**DIRECTIONS FOR THIS TASK:** Copy every line of the records exactly, without including the images.

**Stored records:**
====

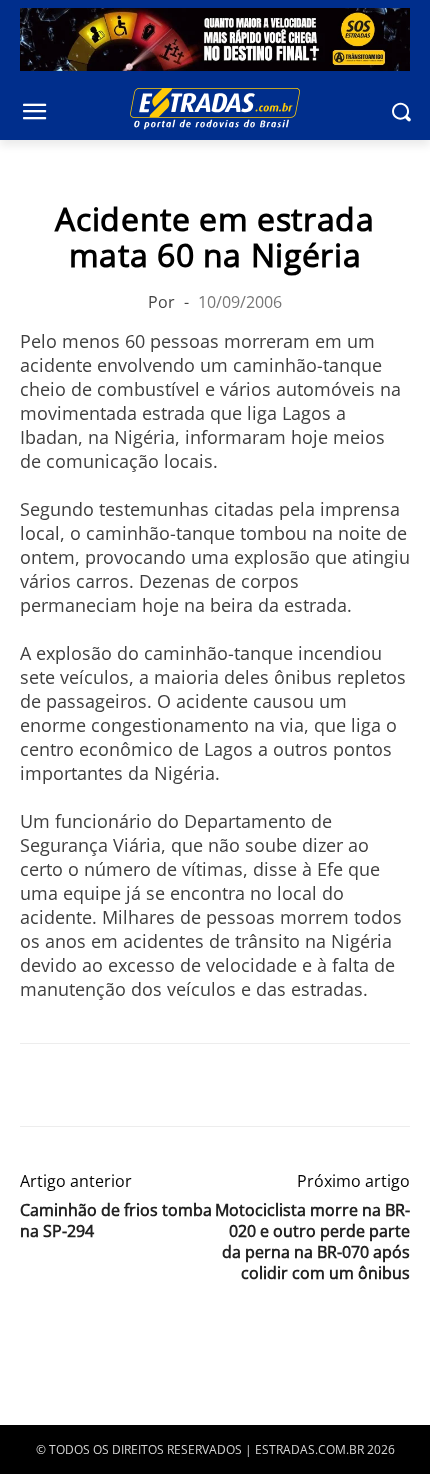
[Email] (178, 1085)
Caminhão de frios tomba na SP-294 (116, 1221)
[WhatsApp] (132, 1085)
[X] (86, 1085)
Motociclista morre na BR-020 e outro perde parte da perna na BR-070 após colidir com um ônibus (312, 1242)
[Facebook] (40, 1085)
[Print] (224, 1085)
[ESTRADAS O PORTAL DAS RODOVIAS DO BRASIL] (215, 108)
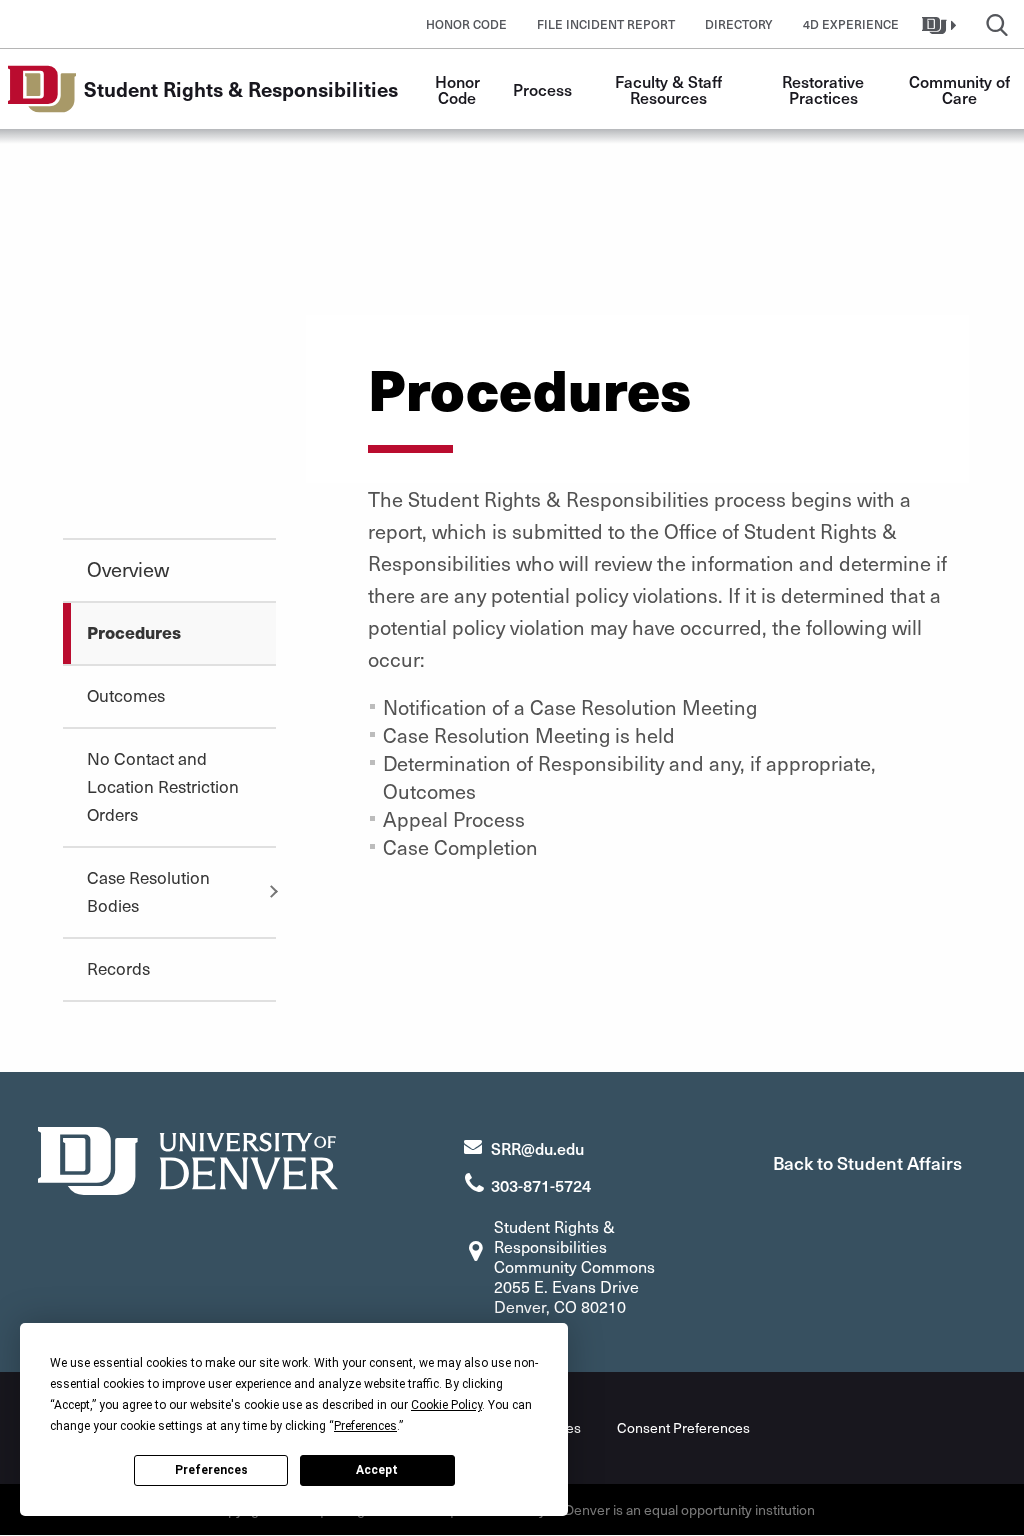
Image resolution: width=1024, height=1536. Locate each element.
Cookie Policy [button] (446, 1405)
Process (542, 89)
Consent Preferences (683, 1427)
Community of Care (961, 89)
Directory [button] (739, 24)
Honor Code (459, 89)
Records (118, 968)
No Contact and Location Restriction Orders (163, 786)
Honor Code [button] (466, 24)
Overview (128, 569)
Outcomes (126, 695)
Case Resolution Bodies (148, 891)
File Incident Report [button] (606, 24)
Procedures (134, 632)
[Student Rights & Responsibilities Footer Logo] (188, 1158)
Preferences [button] (365, 1426)
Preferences (211, 1470)
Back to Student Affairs (867, 1162)
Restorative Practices (825, 89)
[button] (941, 24)
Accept (377, 1470)
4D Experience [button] (851, 24)
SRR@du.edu (537, 1148)
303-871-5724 (541, 1185)
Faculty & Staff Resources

====

**PROBLEM SOLUTION:**
[Email] (178, 1085)
Caminhão de frios tomba na SP-294 (116, 1221)
[WhatsApp] (132, 1085)
[X] (86, 1085)
Motociclista morre na BR-020 e outro perde parte da perna na BR-070 após colidir com um ônibus (312, 1242)
[Facebook] (40, 1085)
[Print] (224, 1085)
[ESTRADAS O PORTAL DAS RODOVIAS DO BRASIL] (215, 108)
Image resolution: width=1024, height=1536. Locate each element.
Cookie Policy [button] (446, 1405)
Process (542, 89)
Consent Preferences (683, 1427)
Community of Care (961, 89)
Directory [button] (739, 24)
Honor Code (459, 89)
Records (118, 968)
No Contact and Location Restriction Orders (163, 786)
Honor Code [button] (466, 24)
Overview (128, 569)
Outcomes (126, 695)
Case Resolution Bodies (148, 891)
File Incident Report [button] (606, 24)
Procedures (134, 632)
[Student Rights & Responsibilities Footer Logo] (188, 1158)
Preferences [button] (365, 1426)
Preferences (211, 1470)
Back to Student Affairs (867, 1162)
Restorative Practices (825, 89)
[button] (941, 24)
Accept (377, 1470)
4D Experience [button] (851, 24)
SRR@du.edu (537, 1148)
303-871-5724 (541, 1185)
Faculty & Staff Resources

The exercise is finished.